When a vertebral lesion causing cord compression in a pediatric patient is encountered by imaging, it is imperative to identify imaging characteristics that could indicate an aggressive hemangioma. Surgery of aggressive hemangioma is often associated with massive hemorrhage from these highly vascular tumors, and preoperative transarterial embolization of the vessels feeding the hemangioma has been shown to decrease intraoperative blood loss and associated morbidity [5]. Aggressive hemangiomas within the vertebrae have been described in the literature as being misdiagnosed preoperatively by imaging as lymphoma, myeloma, metastasis, schwannoma, chordoma, and aneurysmal bone cyst [7]. Particularly in the pediatric population, it is important to note that Ewing sarcoma can have a similar imaging appearance [1].
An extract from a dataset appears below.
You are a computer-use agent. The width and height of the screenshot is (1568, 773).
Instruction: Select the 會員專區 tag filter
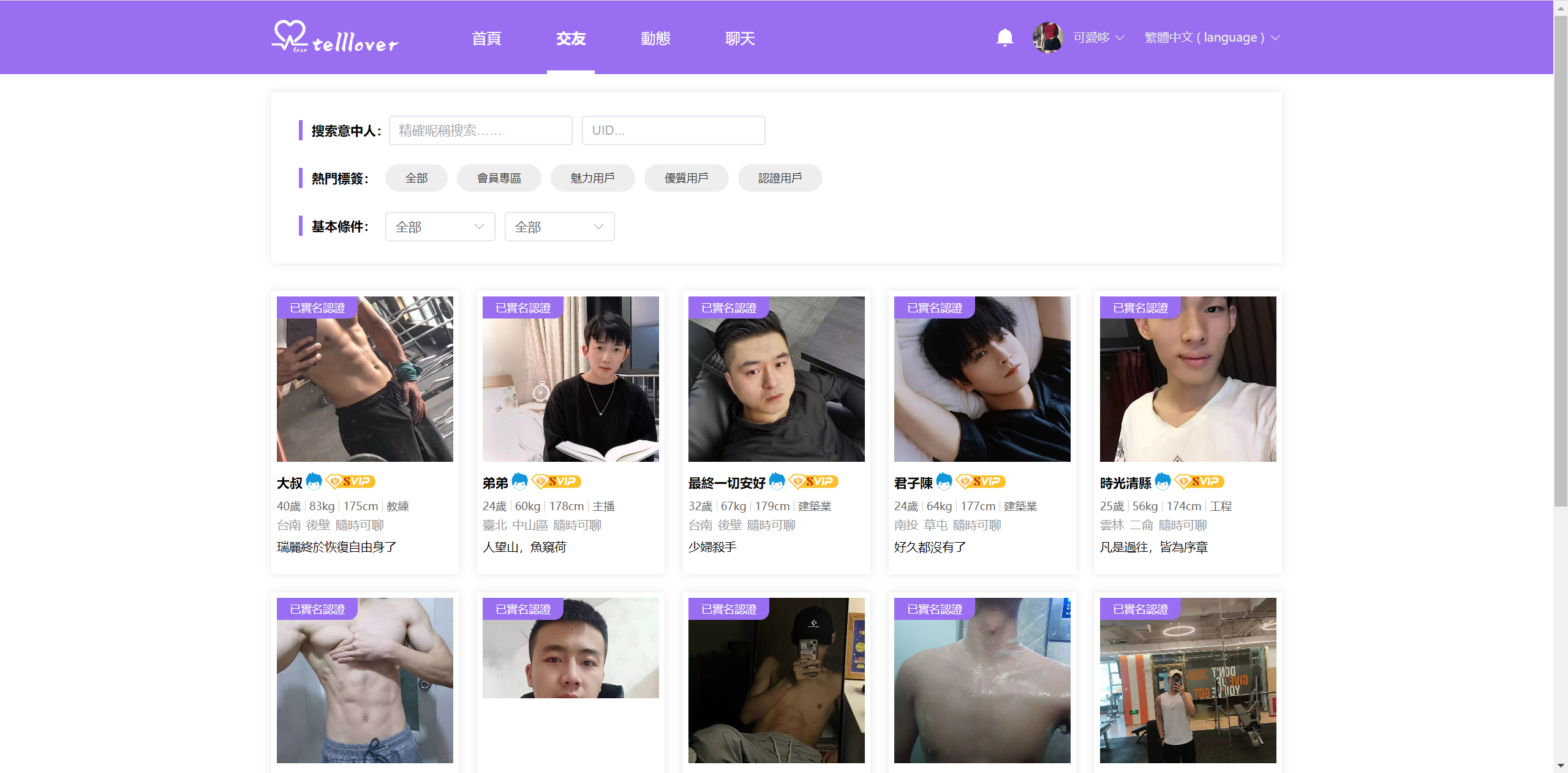(x=499, y=178)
Characteristic imaging findings of a vertebral hemangioma can help to distinguish it from other spinal lesions. The majority of hemangiomas are seen in the thoracic and lumbar spine, and typically confined to the vertebral body. Hemangiomas in the vertebrae characteristically have thickened trabeculae and a coarse “honeycomb” appearance on imaging [1,5]. CT often shows a polka-dot appearance that represents a cross-section of reinforced trabecula [1,4].The appearance of a hemangioma on MRI is dictated by its histopathologic features – high vascularity, interstitial edema, and interspersed fat. T1 and T2 signal hyperintensity is related to extent of adipocytes or vessels and interstitial edema, respectively. The lesions typically enhance [1].
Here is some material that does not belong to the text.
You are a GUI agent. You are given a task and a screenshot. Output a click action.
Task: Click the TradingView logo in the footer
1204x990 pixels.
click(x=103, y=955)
Aggressive vertebral hemangiomas are identified by having an associated epidural mass and/or paravertebral extension. Additional imaging characteristics that have been reported in the literature that can be associated with aggressive hemangiomas include osteolytic bone destruction, vertebral compression fractures, lesions involving multiple segments, and epidural compression of the spinal cord by either the lesion itself or by associated osseous compression [7]. The identification of flow voids can be an additional useful imaging characteristic [1].
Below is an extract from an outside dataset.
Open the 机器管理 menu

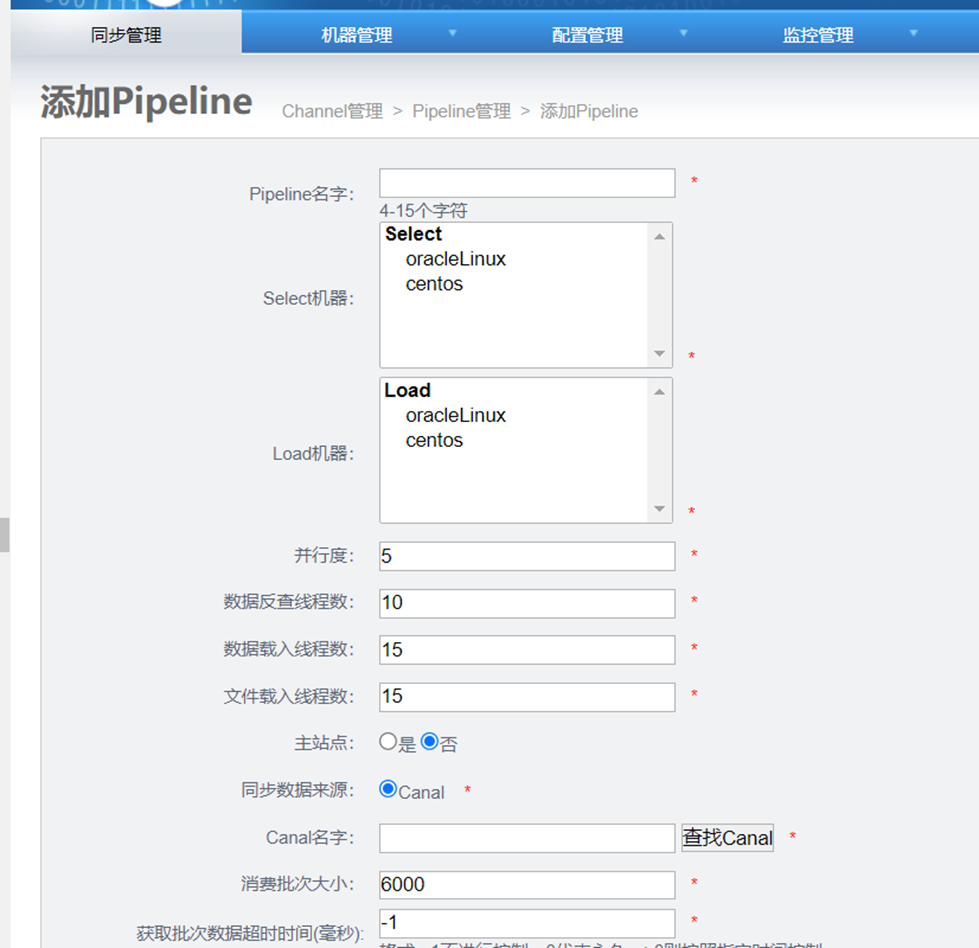pyautogui.click(x=356, y=35)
In our case, diffusion-weighted imaging (DWI) of the lesion provided additional useful information in helping to delineate the lesion preoperatively from other more common pediatric vertebral lesions, such as Ewing Sarcoma or neuroblastoma metastasis. It has been demonstrated that, in general, malignant vertebral lesions usually demonstrate a lower apparent diffusion coefficient values compared with benign vertebral lesions [8]. The high apparent diffusion coefficient value in our patient's lesion helped us to differentiate it preoperatively from one of these malignant lesions. Although DWI of the vertebrae and spine has historically been challenging due primarily to susceptibility artifact from the bone, the recent development by some MRI vendors of readout-segmented DWI sequences has helped to mitigate these artifacts and to make DWI imaging of the spine and vertebrae more practical [9]. At our institution, we routinely incorporate a readout-segmented DWI sequence when imaging vertebral, spinal, and paraspinal masses.

At the time of embolization, our patient was found to have duplication of the Artery of Adamkiewicz. This congenital variant has been reported to occur in approximately five percent of patients [10]. Had this not been identified by the endovascular neurosurgeon prior to the planned embolization of the left T10 radicular artery, the procedure could have resulted in partial paralysis of the patient.

Multiple treatment strategies have been reported in the literature for aggressive hemangioma including a combination of percutaneous vertebroplasty, transarterial embolization, radiation therapy, decompressive laminectomy, and vertebrectomy [5,11]. Recurrent aggressive hemangioma after surgical decompression that required further therapy have been reported [11].

Consent statement

Informed consent was obtained from the patient's family to submit the case for publication as a case report.